Only has an effect if `--classifier` contains
"transformer".
--train_name TRAIN_NAME
name for set of training files on disk (for loading and
saving)
--val_name VAL_NAME name for set of validation files on disk (for loading and
saving)
--test_name TEST_NAME
name for set of testing files on disk (for loading and
saving)
--test_id_method {greater_k,top_k}
How to chose the top predictions from the model for ROUGE
scores.
--test_k TEST_K The `k` parameter for the `--test_id_method`. Must be set
if using the `greater_k` option. (default: 3)
--no_test_block_trigrams
Disable trigram blocking when calculating ROUGE scores
during testing. This will increase repetition and thus
decrease accuracy.
--test_use_pyrouge Use `pyrouge`, which is an interface to the official ROUGE
software, instead of the pure-python implementation
provided by `rouge-score`. You must have the real ROUGE
package installed. More details about ROUGE 1.5.5 here: ht
tps://github.com/andersjo/pyrouge/tree/master/tools/ROUGE-
1.5.5. It is recommended to use this option for official
scores. The `ROUGE-L` measurements from `pyrouge` are
equivalent to the `rougeLsum` measurements from the
default `rouge-score` package.
--loss_key {loss_total,loss_total_norm_batch,loss_avg_seq_sum,loss_avg_seq_mean,loss_avg}
Which reduction method to use with BCELoss. See the
`experiments/loss_functions/` folder for info on how the
default (`loss_avg_seq_mean`) was chosen.

Directions
Transcribe the command-line options text from "--no_test_block_trigrams" up to and including "decrease accuracy.", keeping every character unchanged.

Provided records
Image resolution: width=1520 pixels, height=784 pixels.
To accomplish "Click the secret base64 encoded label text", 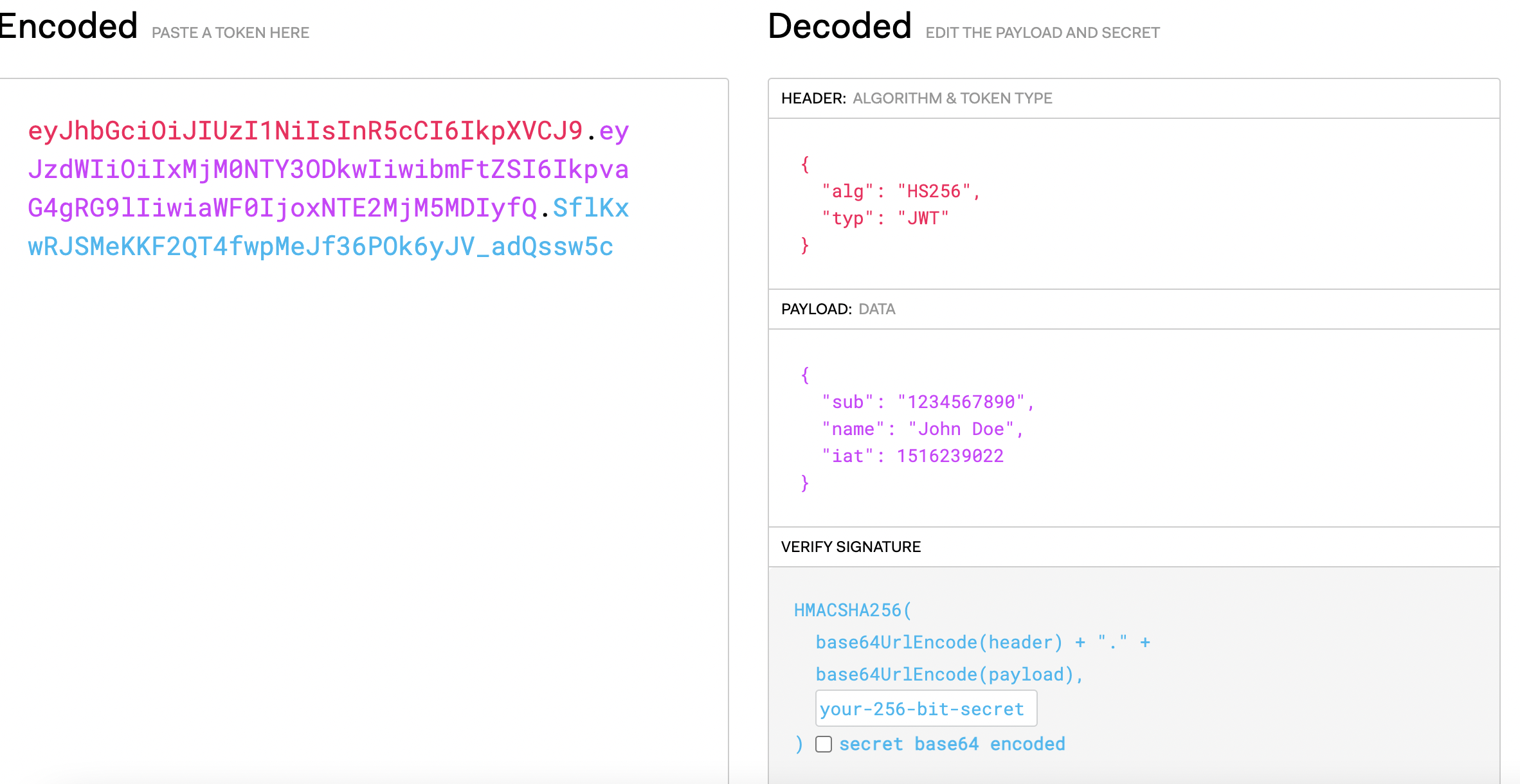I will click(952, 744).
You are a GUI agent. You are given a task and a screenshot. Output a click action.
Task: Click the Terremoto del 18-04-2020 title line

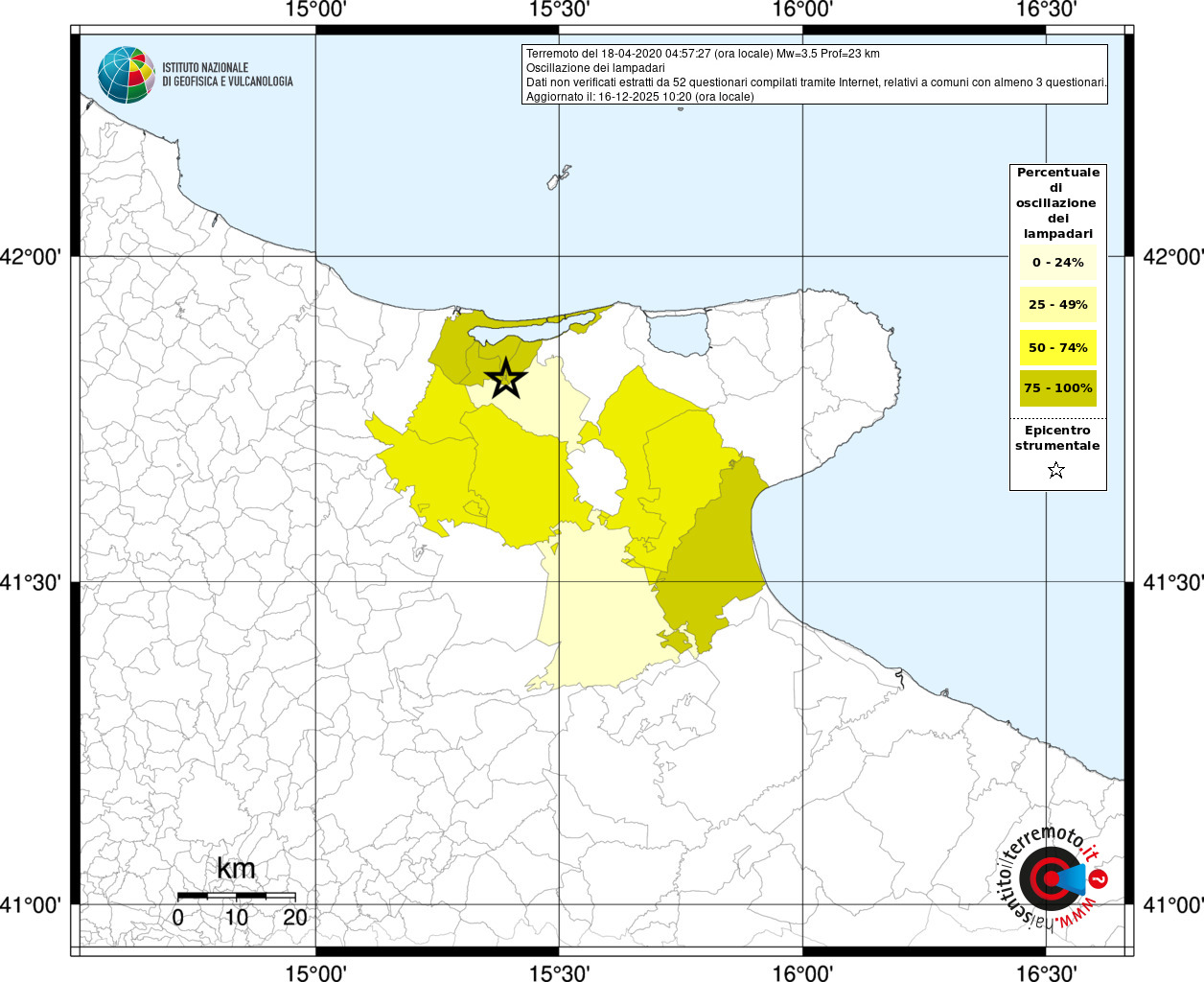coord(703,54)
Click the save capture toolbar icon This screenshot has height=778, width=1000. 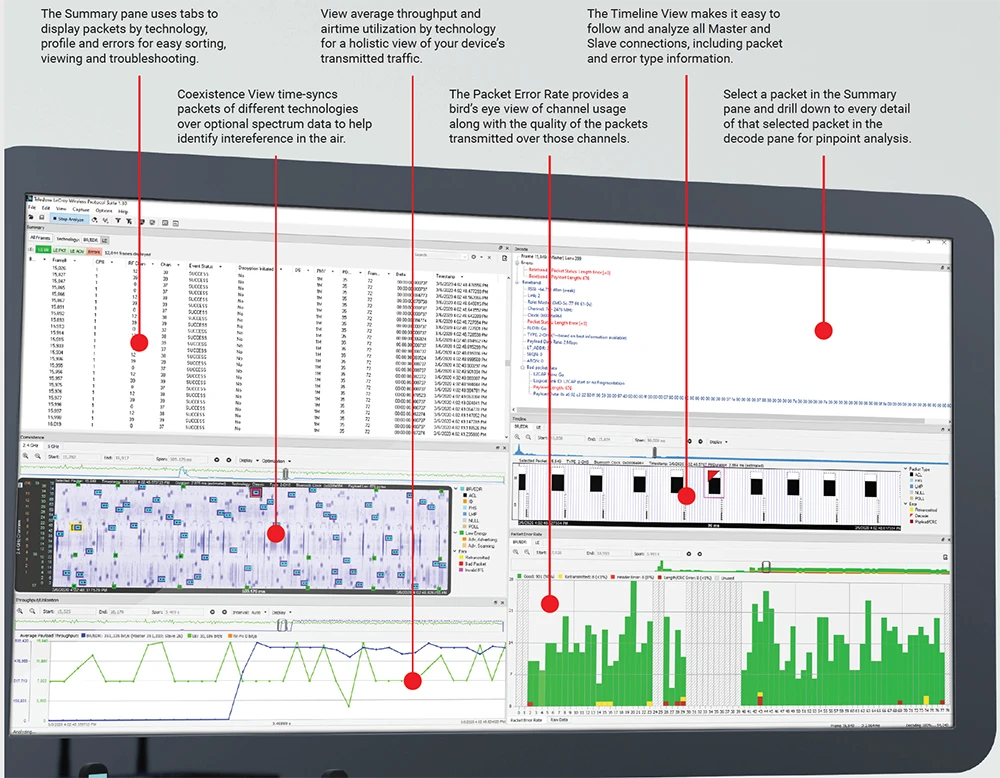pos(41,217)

Answer box
--no_test_block_trigrams
Disable trigram blocking when calculating ROUGE scores
during testing. This will increase repetition and thus
decrease accuracy.